After Zuko set the record straight about Katara's respectability, Aunt Wu waved at two giggling servant girls on their way to the kitchen. "Meng, Jin," she said. Meng had a toothy smile and frizzy hair that she wore in pigtails. Jin looked to be about Katara's age and far enough along for her pregnant belly to be just about visible underneath her clothes. "See that Miss Katara gets a hot bath and a warm dinner."
"Put her in my room," Zuko added.
Meng, with the fizzy pigtails, snorted with laughter as she went upstairs. Pregnant Jin took Katara's arm and led her to the women's bath house. Katara looked back. Behind her, Zuko was walking toward a portly, bearded man and a beautiful woman with a painted face in a black kimono and a purple obi.
The portly man clapped Zuko on the back. "Prince Zuko, come have tea with us before you go to bed," he said. He gave Katara a benevolent smile. "On a night like this, nothing goes better with a good story than a steaming cup of Júhuā chá."
When Meng brought Katara fresh clothes after her bath, Katara expected to be given something borrowed from one of the servants. But, she received a black silk kimono printed with samurai battling giant skeletons and an obi with a pattern of skulls.
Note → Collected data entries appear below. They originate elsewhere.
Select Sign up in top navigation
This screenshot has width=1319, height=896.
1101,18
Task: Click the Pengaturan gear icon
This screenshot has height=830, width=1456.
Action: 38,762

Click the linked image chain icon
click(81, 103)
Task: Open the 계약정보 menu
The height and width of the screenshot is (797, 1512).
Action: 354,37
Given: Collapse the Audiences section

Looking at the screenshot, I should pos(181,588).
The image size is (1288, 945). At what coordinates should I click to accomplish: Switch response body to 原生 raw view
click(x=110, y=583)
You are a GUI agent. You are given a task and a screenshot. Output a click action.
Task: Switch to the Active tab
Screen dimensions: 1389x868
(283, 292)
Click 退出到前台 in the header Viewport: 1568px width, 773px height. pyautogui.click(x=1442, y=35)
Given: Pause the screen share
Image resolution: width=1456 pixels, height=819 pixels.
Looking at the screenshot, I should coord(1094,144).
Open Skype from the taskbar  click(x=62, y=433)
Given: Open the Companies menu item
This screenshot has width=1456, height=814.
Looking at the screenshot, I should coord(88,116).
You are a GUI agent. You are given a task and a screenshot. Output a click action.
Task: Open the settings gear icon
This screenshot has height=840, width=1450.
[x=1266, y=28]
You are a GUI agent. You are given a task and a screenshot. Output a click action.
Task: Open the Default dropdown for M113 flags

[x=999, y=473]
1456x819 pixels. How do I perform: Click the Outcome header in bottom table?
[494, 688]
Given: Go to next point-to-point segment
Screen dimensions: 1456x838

The kimono was too large for Katara. She struggled to keep it from falling off her shoulders as she knelt on the futon bed and waited for Zuko to return so she could thank him properly for his kindness.
Katara took a sip of the warmed saké that Meng had brought along with a bowl of miso soup. But, unfortunately, the saké did little to soothe her nerves.
She knew Zuko would ask her to repay him on her back with her legs open. Oh well. If she had to lose her virtue that night, this was preferable to losing it to one of those thugs back there. Spending your money on food and shelter is always better than having it stolen from you.
And, at least, she was attracted to Zuko.
Whether it was because of the sake or the late hour, Katara's eyes felt heavy, and her head drooped slightly. She should rest a little. Zuko would wake her up when he got back.
If Zuko had returned to his room that night, it was after Katara had fallen asleep, and he must have left before she woke at dawn.
Did he not want her? Sure, Katara, with her sweet face and sturdy, curvaceous figure, was what most Water Tribe men desired, but she didn't look like the court beauties Zuko was used to. They were all as pale and slender as cranes and had eyes like smoldering embers. Katara wasn't the type Zuko would take to wife but weren't men less picky when it came to the women they just took to bed?
Zuko's kindness came with no ulterior motives.
After smoothing her hair and making herself look more presentable, Katara went to the kitchen and asked Aunt Wu for a job. She put on the same green kimono and white apron as the other servant girls and was ready in time to serve breakfast to the inn's guests.
Kneeling in the center of the main room, Katara bowed. "I'm Katara," she said. "It is my honor to serve you."
"My new girl," Aunt Wu said to the portly gentleman who'd spoken to Zuko the night before. "Isn't she a beauty, General?"
General Iroh, Zuko's uncle, nodded.
The General's beautiful companion leaned against his shoulder. "So that's Prince Pouty's girlfriend. She's too pretty for him."
Zuko pulled Katara aside after breakfast and asked about Lord Ukano and his family.
"How would I know?" Katara shrugged. "They took off at the start of the war and left me to fend for myself."
Lord Ukano came into Katara's life with his lacquered jewelry box of a carriage and his rice taffy, like a character from a fairy tale. In such a story, he would pluck the humble but virtuous maiden from her obscurity and bring her to the glittering future she deserved, and that was the part Katara assumed he would play in her life when he knocked on the door of her father's house.
Instead, he was the trickster in a story about not trusting the flattery of strangers.